マウスピースのバックボアの延長がそのままマウスパイプ接続した状態なので、これは、モネットのねじ込み式マウスピースと同じ効果になったのではと思う。

それに、ベストブラスのマウスピースに合わせたのでどのマウスピースもシャンクの長さが同じと言う精度の良さなのでどのマウスピースでも吹きやすい。

何で今までこのギャップを埋めることに気づかなかったのかと思うと発見が遅かった。

しかも、要らないボールペンを輪切りにしただけなので費用をかけずにギャップ調整が出来るなんて結構コストパフォーマンス良いぞ。

しかし、これは使っているマウスピースの刺さり具合を確認しながら寸法調整しないといけないのでどれでも良いと言う訳ではない。

ベストブラスのマウスピースに合わせたので他のマウスピースが刺さらなくなり使えなくなるが、簡単に外せるのでこのカスタマイズは特許物だな。

ちなみにHINOモデルにも突っ込んでみたのだがギャップ調整の厚みは3.9mmだった。

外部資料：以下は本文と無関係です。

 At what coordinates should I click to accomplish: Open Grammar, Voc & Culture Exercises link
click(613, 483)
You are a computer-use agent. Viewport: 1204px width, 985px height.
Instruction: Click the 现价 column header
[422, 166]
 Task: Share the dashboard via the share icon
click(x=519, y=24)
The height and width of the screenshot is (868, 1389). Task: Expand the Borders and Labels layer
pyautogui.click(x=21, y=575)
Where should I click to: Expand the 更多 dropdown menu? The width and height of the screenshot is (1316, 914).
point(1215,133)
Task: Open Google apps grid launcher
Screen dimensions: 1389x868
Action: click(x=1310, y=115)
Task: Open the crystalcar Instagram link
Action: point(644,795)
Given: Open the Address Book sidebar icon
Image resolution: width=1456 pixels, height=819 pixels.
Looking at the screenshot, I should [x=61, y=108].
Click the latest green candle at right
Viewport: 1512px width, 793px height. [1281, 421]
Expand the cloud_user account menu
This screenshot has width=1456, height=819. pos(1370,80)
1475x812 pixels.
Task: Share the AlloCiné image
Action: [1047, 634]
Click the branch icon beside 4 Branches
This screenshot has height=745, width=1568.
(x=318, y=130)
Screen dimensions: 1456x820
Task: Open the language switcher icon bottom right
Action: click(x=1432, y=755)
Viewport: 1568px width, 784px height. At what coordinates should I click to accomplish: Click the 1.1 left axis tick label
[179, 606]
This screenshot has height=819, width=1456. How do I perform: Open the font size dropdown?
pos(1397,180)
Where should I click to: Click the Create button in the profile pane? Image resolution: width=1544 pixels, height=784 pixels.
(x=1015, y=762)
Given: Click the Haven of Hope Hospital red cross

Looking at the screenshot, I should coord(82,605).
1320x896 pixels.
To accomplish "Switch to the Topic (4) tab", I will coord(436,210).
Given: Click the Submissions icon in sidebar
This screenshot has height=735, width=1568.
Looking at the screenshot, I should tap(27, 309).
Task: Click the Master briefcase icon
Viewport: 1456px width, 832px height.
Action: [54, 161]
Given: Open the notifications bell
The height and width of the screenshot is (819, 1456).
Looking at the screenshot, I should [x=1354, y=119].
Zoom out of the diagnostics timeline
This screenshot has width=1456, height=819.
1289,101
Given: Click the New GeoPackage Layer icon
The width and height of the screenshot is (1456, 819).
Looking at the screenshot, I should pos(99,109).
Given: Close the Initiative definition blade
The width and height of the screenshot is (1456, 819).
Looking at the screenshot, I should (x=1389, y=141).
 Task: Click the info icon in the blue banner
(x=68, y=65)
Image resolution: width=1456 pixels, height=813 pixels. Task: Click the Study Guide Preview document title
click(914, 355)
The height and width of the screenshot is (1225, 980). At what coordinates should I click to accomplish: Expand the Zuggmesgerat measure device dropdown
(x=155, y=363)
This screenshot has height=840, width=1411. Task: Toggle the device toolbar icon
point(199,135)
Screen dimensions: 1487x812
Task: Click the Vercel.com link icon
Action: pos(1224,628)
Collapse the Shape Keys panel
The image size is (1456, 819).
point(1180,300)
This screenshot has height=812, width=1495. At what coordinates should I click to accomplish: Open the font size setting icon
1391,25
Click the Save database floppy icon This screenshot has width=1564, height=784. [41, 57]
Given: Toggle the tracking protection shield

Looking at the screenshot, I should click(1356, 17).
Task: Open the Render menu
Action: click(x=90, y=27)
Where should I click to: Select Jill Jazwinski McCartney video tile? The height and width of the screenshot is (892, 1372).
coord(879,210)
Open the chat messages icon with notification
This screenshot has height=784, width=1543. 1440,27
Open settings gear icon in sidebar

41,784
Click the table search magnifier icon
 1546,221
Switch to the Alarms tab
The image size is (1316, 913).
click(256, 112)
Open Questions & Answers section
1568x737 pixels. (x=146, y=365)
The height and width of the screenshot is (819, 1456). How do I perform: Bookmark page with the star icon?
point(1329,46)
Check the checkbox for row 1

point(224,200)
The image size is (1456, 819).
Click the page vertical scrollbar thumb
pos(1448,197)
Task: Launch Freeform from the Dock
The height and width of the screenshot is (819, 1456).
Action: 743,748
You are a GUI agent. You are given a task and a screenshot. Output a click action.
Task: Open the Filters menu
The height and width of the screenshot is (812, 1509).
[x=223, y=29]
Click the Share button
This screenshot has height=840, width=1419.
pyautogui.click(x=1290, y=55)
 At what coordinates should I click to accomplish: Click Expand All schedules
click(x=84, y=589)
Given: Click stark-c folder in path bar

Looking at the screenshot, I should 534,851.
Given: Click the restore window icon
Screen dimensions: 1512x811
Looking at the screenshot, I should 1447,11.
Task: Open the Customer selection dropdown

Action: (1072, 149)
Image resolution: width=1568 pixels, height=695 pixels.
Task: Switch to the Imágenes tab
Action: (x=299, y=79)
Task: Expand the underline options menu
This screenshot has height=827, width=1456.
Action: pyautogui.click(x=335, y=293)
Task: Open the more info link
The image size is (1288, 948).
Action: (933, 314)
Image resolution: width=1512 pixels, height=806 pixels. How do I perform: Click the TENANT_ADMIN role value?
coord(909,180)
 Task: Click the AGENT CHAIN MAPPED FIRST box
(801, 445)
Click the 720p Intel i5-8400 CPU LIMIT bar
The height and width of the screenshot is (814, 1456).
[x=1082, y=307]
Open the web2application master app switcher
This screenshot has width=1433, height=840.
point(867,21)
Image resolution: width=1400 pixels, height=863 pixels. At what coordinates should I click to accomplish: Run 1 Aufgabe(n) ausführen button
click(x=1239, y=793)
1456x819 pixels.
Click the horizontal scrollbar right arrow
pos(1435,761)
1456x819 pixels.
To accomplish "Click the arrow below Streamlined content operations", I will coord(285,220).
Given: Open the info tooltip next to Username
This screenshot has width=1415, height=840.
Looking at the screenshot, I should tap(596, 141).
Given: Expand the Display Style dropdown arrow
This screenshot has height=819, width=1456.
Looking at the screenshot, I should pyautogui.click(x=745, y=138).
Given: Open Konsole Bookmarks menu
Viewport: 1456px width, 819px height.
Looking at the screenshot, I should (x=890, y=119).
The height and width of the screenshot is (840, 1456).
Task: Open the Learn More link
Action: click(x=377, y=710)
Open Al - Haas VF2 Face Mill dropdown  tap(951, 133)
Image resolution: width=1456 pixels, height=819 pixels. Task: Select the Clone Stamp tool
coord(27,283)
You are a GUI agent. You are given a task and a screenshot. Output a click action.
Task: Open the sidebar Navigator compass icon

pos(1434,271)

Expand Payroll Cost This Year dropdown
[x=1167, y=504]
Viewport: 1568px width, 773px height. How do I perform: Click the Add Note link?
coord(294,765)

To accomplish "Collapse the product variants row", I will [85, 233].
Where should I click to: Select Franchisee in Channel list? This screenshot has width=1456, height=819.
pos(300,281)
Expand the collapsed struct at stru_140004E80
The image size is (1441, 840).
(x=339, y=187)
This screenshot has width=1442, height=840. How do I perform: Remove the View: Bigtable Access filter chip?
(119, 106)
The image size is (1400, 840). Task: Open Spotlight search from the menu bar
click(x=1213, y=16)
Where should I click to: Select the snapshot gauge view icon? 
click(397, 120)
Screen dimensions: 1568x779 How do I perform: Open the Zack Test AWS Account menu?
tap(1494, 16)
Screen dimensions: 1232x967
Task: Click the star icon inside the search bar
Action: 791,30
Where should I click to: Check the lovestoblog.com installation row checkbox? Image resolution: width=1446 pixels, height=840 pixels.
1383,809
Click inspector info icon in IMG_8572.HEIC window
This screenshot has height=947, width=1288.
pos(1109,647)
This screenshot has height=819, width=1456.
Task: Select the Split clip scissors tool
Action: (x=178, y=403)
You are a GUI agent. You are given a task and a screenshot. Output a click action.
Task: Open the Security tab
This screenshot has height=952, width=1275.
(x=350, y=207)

(ベストブラスのマウスピース合わせ)

ちなみにギャップ0mmにすると何が変わるのかというと、ハイトーンを極小音で吹ける様になると言う事だ。

結構気合いでガツンと吹けばハイトーンは出るんだが、小さい音でならせるかがとても重要だと思っていて、夜中にプラクティスミュート無しでhighB♭が普通に軽く出せる様になった。

当然、フォルテで吹けばもっと出しやすいと言うのは吹いていて感じる。

まだ、本格的にならせてないのだが、練習復帰が楽しみでしょうがなくなった。